# Task prompt:
Could you repeat exactly the lines below, from the line containing "Select the trend line drawing tool" through the last one, both included, while leaving out any pictures?

# Record extracts:
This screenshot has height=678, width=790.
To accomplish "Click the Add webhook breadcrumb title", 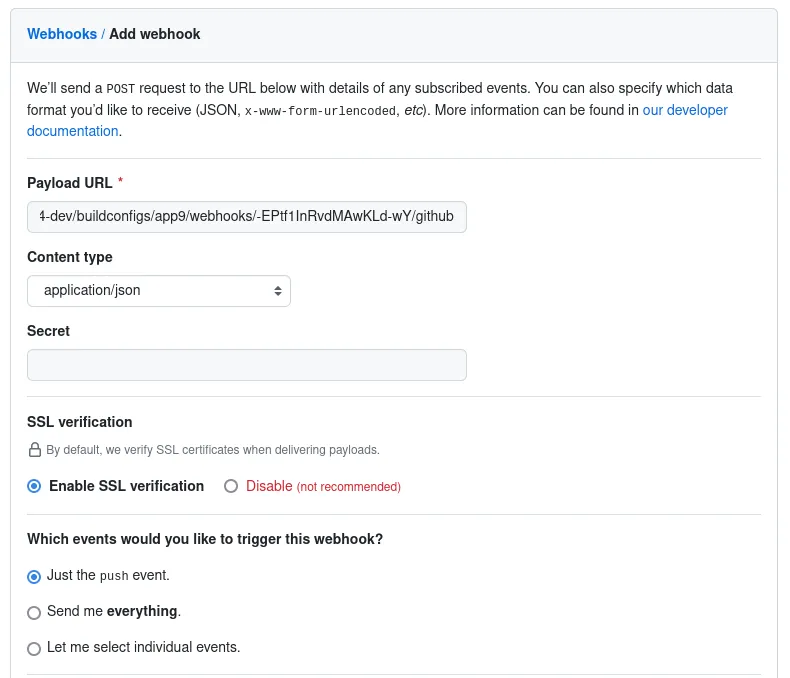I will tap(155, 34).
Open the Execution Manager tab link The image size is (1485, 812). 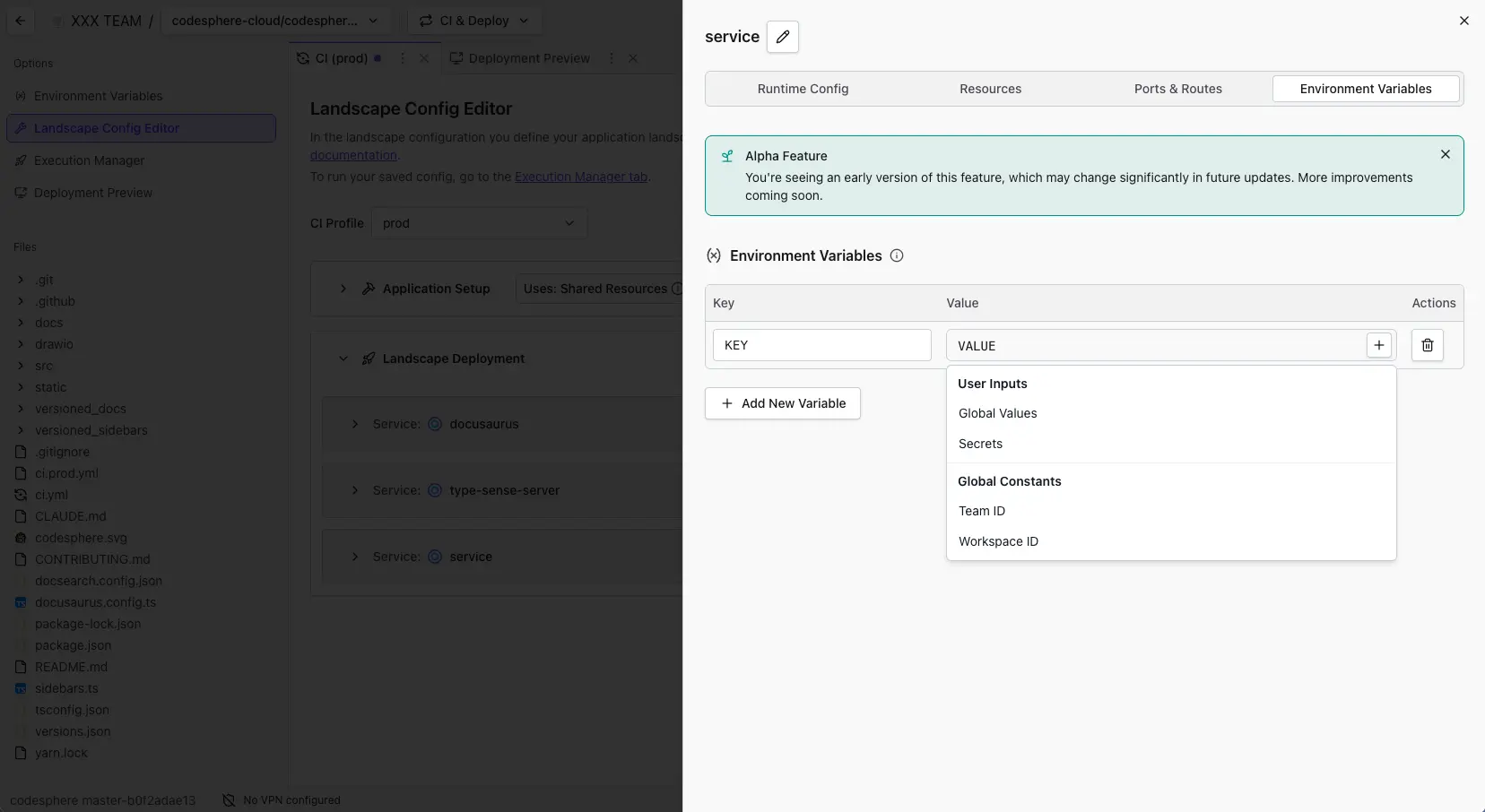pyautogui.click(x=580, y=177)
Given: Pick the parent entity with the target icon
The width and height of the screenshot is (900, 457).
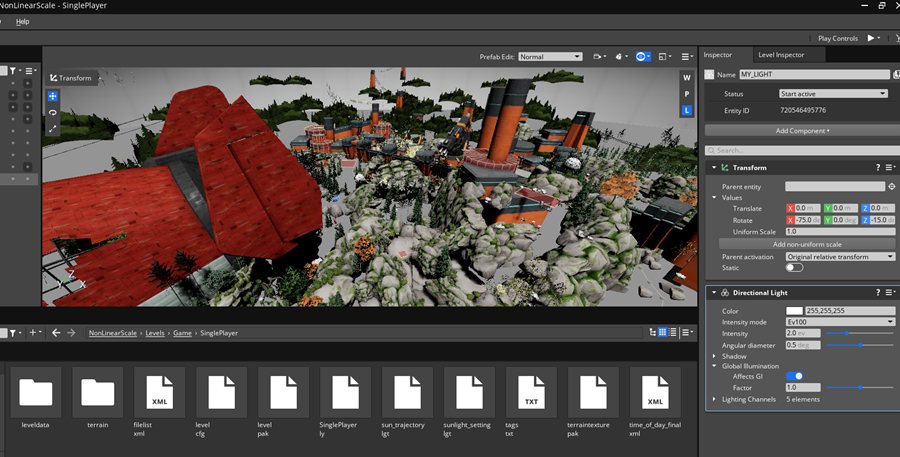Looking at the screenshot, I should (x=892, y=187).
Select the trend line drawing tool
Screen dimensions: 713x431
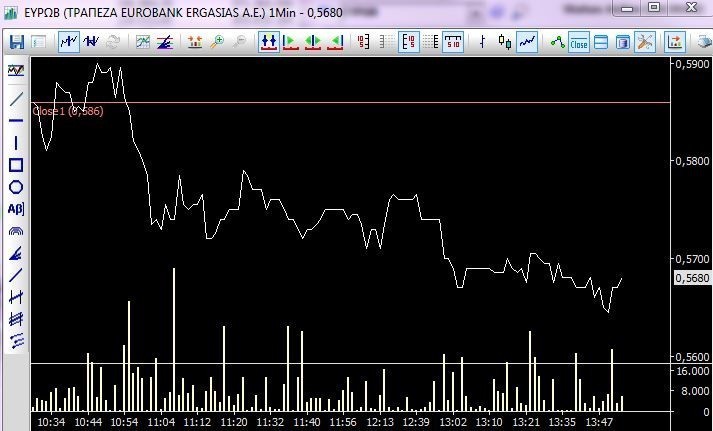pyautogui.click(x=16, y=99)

# Final answer:
Select the trend line drawing tool
Screen dimensions: 713x431
pyautogui.click(x=16, y=99)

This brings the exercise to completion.